Other than in the artificial glare of industry dos, comedians very rarely come together in large numbers but here, in this sublimely incongruous setting, audibly united in our good-bye to one man, there was a feeling of communality, a shared comprehension of the deprivations and glories of the stand-up life and this most colourful of its exponents. All those who could, rose to their feet, cheering and whistling in a heart-stopping ovation. The first among us to die – and what a death. He was a stand-up comic. I am a stand-up comic. And so are you, my friend. Who would not wish to be such a creature?
Eventually the applause subsided and the funniest, and the most moving gig I ever attended or ever played, continued with brilliant speeches, poignant musical interludes and outrageous spontaneities until, finally, the coffin was borne from the church by the pall-bearers, trying hard not to laugh as Elvis Presley’s Return to Sender played Malcolm Hardee out of the church and on to the crematorium.

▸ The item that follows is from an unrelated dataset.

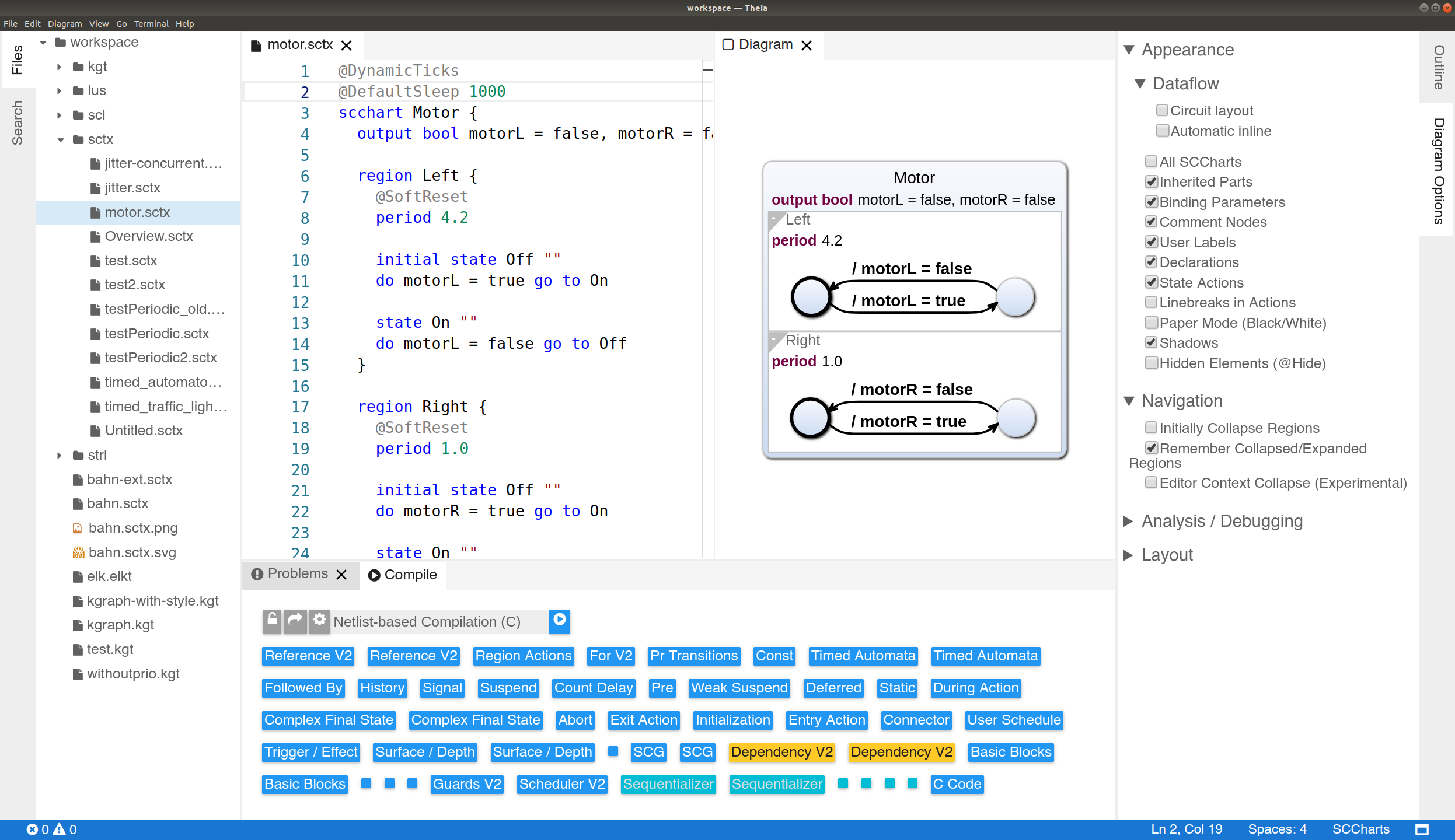This screenshot has width=1455, height=840.
Task: Click the Sequentializer compile step
Action: pos(668,784)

Beth, who supported me most beautifully that day, observed that I had been born to play this funeral. Malcolm and I were of a similar age and had been around comedy for the same amount of time. Like him, I was a South London grammar school boy who had spent too many nights marauding around the pubs and streets of Greenwich; I had performed at most of the sundry venues Malcolm opened, written a short story ( ‘The Man With two Penis’’) in the book he had compiled called Sit-Down Comedy, and he and I had frequently participated in each other’s Fringe escapades – it was only when his autobiography was published that I had learned he had, as a matter of course, rung and complained to the police at the start of all my tours of the Royal Mile. Malcolm was the supreme Mister Greenwich but his funeral cortège had passed several milestones in my own early life. Surrey Quays is where the insurmountable fences (even by Raymond) of Surrey docks once stood – I had grown up next to them fighting in the bombsite wars. A few years later, as a gauche, carbuncular schoolboy, I sat in Saint Alfeges church looking in awe at the girls across the aisle and, as a young man, I had made my first, failed bid for stardom at the Cutty Sark boat with Gary, Dennis and hot Miriâme from France. It was all a long time ago. Or a blink of the eye. So passes life, alas how swift. It’s a game-and-a half where you are Ron, it’s a game-and-a half where we all are Brian.
That it was the end of an era in comedy, or at least in the lives of a bunch of comics, seemed to be confirmed by another death a year after Malcolm’s epic departure. Brilliant, radical, erudite, principled and less starry than it is possible to imagine a gifted, famous person could be, Linda Smith’s premature death at 48 was more shocking than Malcolm’s – which had been on the cards ever since he had dangled from a railway bridge, aged nine. Where Malcolm was an example of what Tom Elsasser had called me at UEA, an ‘eventist’, Linda was a sculptress in hilarious words and a radical thinker who had started her career playing Miners Welfare Clubs during the strike of 84/85. I had met her many times on the comedy circuit, laughed with her on sundry radio shows, introduced her in the Hackney Empire New Act of the Year competition and on TV in First Exposure. As a political female stand-up there was no-one to compare with her – and there still isn’t.